There were four steps to NRDC's analysis: 1) Analysis of EPA particulate monitoring information for metropolitan statistical areas; 2) Tabulation of data from the National Center for Health Statistics on adult mortality rates from selected cardiopulmonary causes; 3) Calculation of a risk coefficient per microgram of particle pollution from data presented in the ACS study; and 4) Application of the risk coefficient to city-specific monitoring and mortality data.

Although NRDC's analysis relies on several assumptions, a sensitivity analysis based on alternative assumptions shows that the estimates are reasonable.*

10. What about other factors such as smoking, diet, occupational exposures and extreme weather?

The ACS study and the Harvard Six City Study tracked information about other risk factors such as smoking and occupational exposure in their study population and used statistical techniques to control for these risk factors. The risk ratios reported in the original studies factored out the effects of these other factors. Several reanalyses of the short-term epidemiological studies have dismissed the criticism that reported effects are due to confounding by weather.

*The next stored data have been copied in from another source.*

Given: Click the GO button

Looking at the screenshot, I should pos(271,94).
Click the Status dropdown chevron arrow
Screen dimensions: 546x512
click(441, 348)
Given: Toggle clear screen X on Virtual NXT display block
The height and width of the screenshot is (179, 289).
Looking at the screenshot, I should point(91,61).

11. What can individuals do to help reduce particulate pollution?

People cannot choose the air they breathe, but they can choose cleaner and more efficient energy sources for home heating and cooling, transportation, and appliances. Carpooling, recycling, maintaining automobiles, and insulating homes can make a big difference. Perhaps the most significant action an individual can take is to limit the use of fireplaces and wood burning stoves. Finally, citizen support for clean air programs can help counter industry pressure to weaken the Clean Air Act.

12. What would it cost to clean up particulate pollution?

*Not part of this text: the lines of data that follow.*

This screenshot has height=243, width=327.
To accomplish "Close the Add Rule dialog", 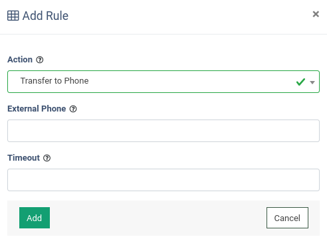I will (x=316, y=14).
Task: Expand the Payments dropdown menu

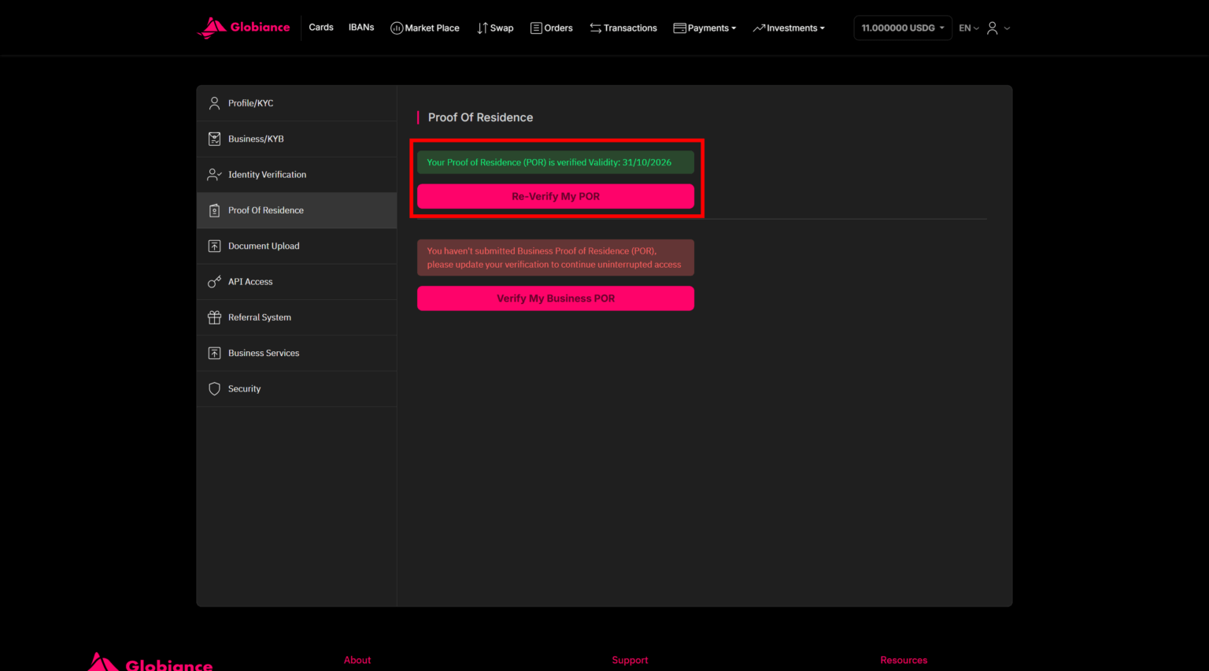Action: click(704, 28)
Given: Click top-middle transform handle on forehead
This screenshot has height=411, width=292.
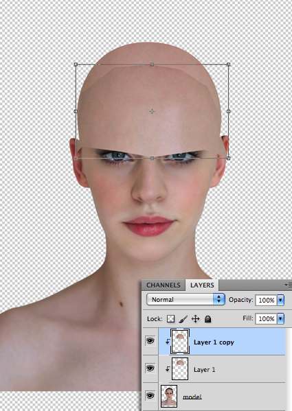Looking at the screenshot, I should (152, 64).
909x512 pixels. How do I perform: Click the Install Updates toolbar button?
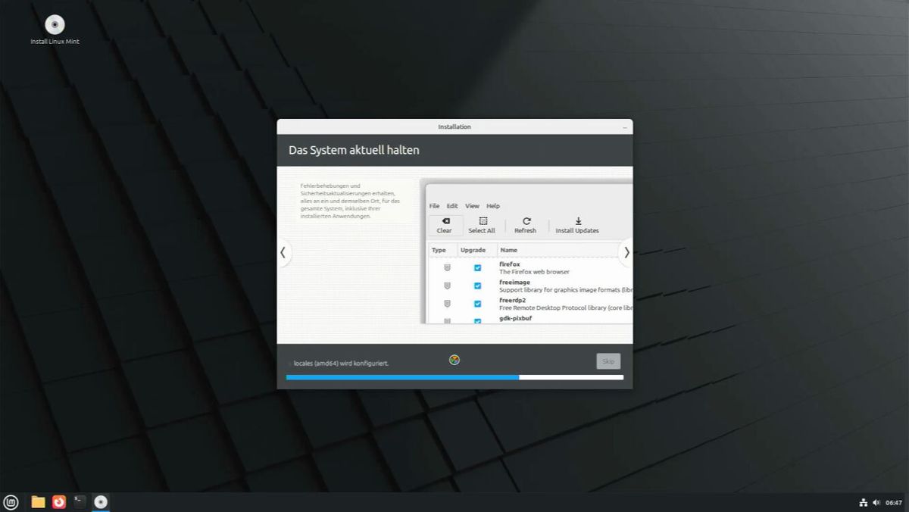tap(577, 226)
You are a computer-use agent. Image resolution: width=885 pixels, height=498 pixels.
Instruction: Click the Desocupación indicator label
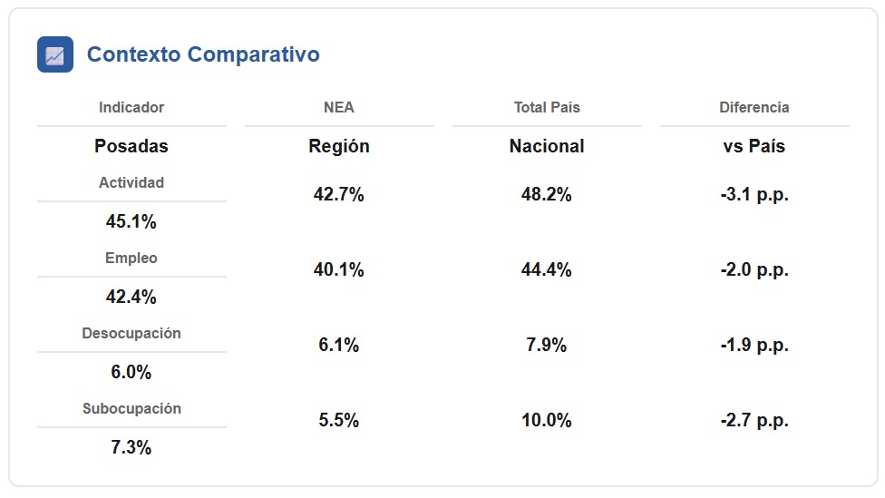click(131, 333)
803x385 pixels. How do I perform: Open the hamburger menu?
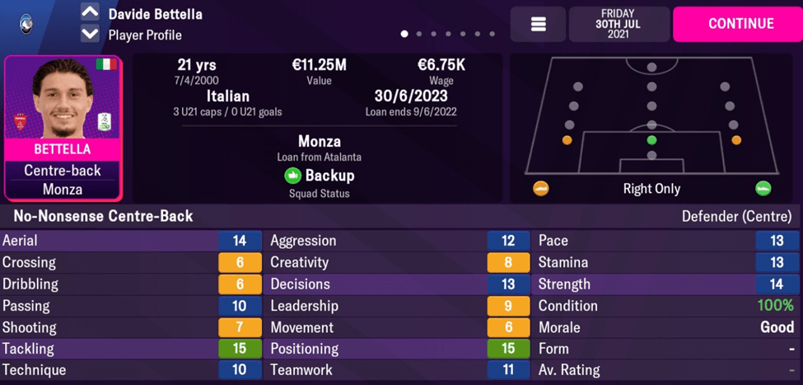point(539,25)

While there are no exact estimates of the cost of clean-up, there are many practical, cost-effective measures that can be taken to reduce emissions of fine particulates, including the adoption of energy conservation measures and switching to cleaner fuels such as natural gas.

Many existing Clean Air Act programs, such as the acid rain control program, and the ground level ozone smog programs, if properly implemented, will do much to reduce concentrations of fine particles by controlling the precursor pollutants. Reductions in sulfur dioxide, the largest contributor to fine particle pollution in the East, have proven to be far less expensive than anticipated. The price of sulfur dioxide emissions allowances has fallen to $68 per ton, compared to the $300 to $750 per ton predicted when the Clean Air Act Amendments were passed.

Based on BREATH-TAKING: Premature Mortality Due to Particulate Air Pollution in 239 American Cities, a May 1996 report by the Natural Resources Defense Council. To view mortality data for individual cities and states, see the online version of the report.

last revised 5.7.96

Notes

* The 1996 findings are still significant. In July 2000, an independent analysis by the Health Effects Institute validated the methods and conclusions of the American Cancer Society study, on which the NRDC risk estimates are based. And a September 2002 National Academy of Sciences report endorsed the approach taken by NRDC in its "Breath-Taking" report, which used the risk rates to estimate air pollution-related mortality.